Now, in the pipeline, we start by taking two non-standard input variables that Solr wouldn’t know what to do with. However, for us, first of all, we have to check that both of these are present because we will be using them in future pipeline steps, and also, we need to check that they’re actually valid language codes. So we have here the input language, which is the language that the user is trying to search in. And currently, we actually end up deriving that from the output language. However, we do have plans here at Mintel to explore tools to try and auto-detect the input language to try and make that a bit more all encompassing. The output language represents the language that the user is trying to view our website in, and the language that they prefer to read their content in.
And so by making sure that these settings are present and that they’re for a language we support, then this sets us up to be able to perform the next steps of the pipeline. The second step is to modify those fields that Solr actually searches on. So this is done by adding qf arguments for the specific input languages being requested.
Now, we’ll always include English as one of the fields to search on since the majority of our content is still in English, and we don’t want to curtail the users’ results so heavily if there isn’t actually much in the way of results, and also particularly because we’re not auto detecting the input language yet.
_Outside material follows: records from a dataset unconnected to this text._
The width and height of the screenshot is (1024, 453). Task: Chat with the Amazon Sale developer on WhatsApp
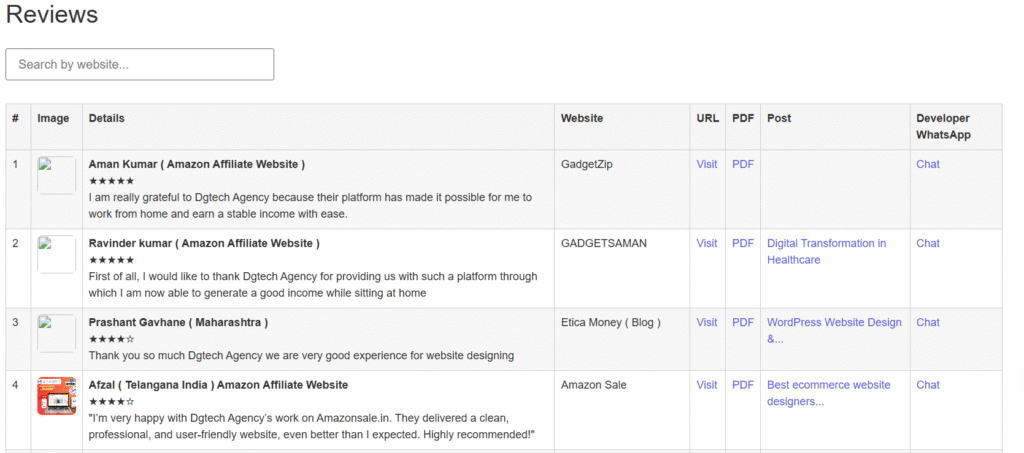pyautogui.click(x=928, y=384)
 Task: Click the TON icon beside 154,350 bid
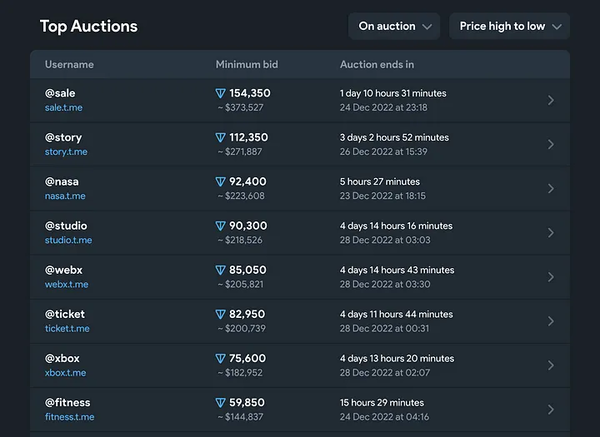tap(221, 93)
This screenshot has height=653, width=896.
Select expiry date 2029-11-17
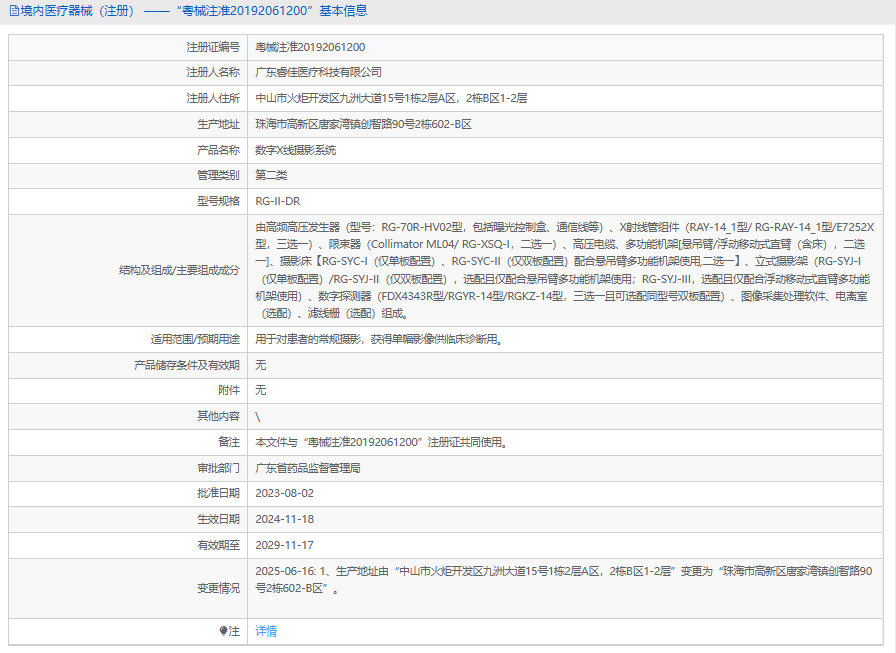(285, 545)
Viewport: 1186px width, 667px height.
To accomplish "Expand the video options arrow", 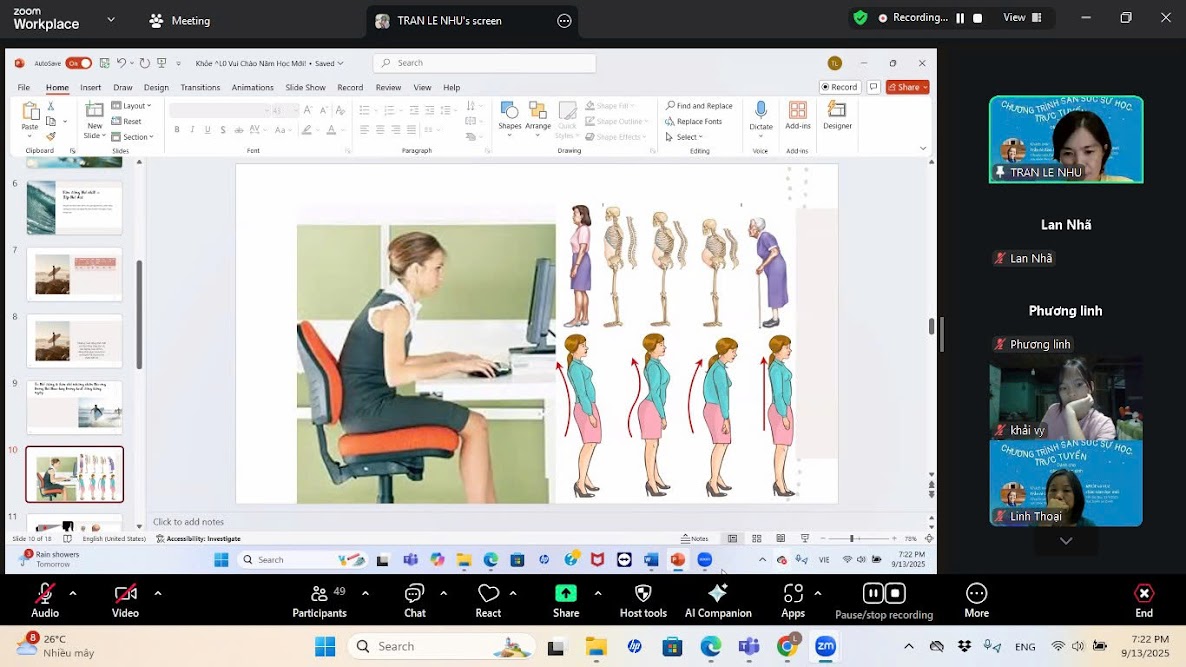I will point(157,593).
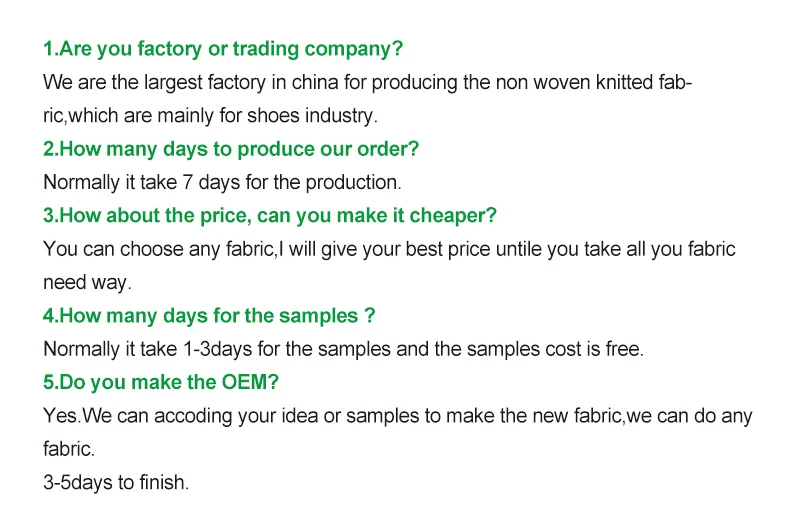
Task: Click the question 'Do you make the OEM?'
Action: 160,382
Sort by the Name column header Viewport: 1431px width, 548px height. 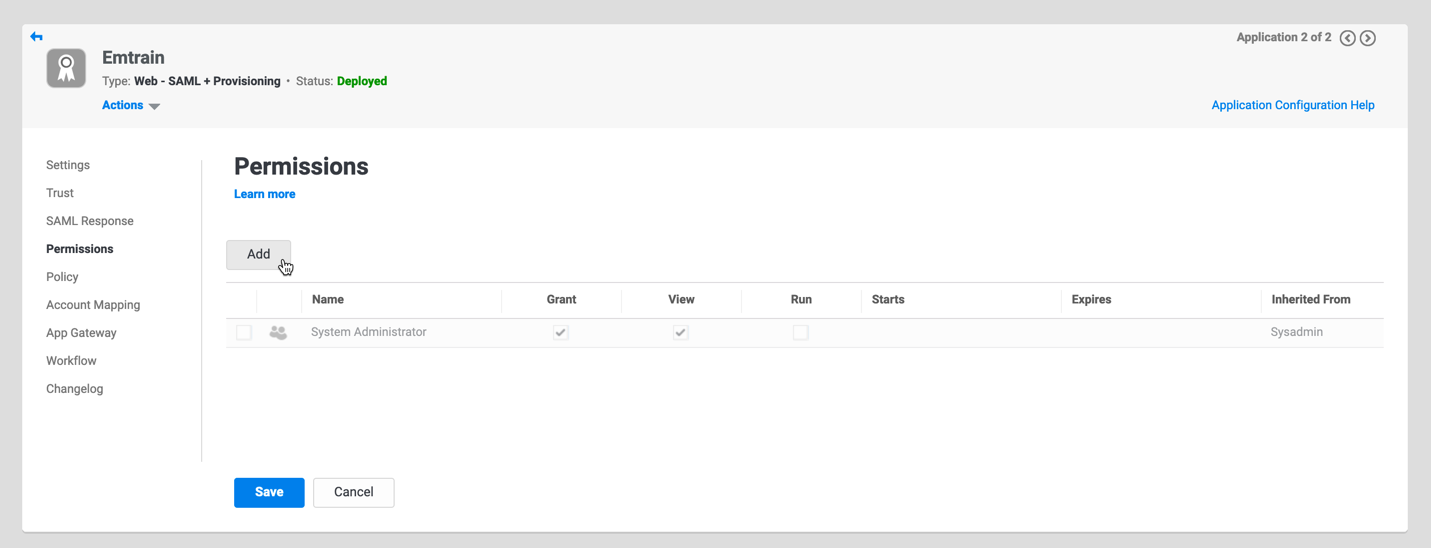[328, 299]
However, what we will do is we’ll apply a boost to any of the requested language fields so that any articles that match that language, hopefully will bubble up a little bit higher and so the user should see articles and content in their language that they prefer.
Once we’ve finished rewriting these return fields, then the pipeline continues to apply the rest of our business logic. So this is anything that is essentially language agnostic, things like relevancy boosting, signal-based user preferences, all of these other things where we’re basing it on structured metadata and not free text fields. These steps aren’t affected by the input and output languages, so those are run before finally executing the query, and returning the user hopefully the results that they want to see. So just to summarize briefly. In order to handle multi-language searching, first of all, we updated our schema so that our search index could properly support searching in the languages that we wanted to use.
Then we added a step to identify which language the user wants to search in, and which language they want to receive their results in. We added a step to update the Solr request so that searches would be run against the user’s preferred input language. We added a step to update the Solr request as well to return the fields in the preferred language that the user wants to read. And then finally, we run any other language-agnostic steps, as usual.
Thank you very much for listening. I hope this has been helpful.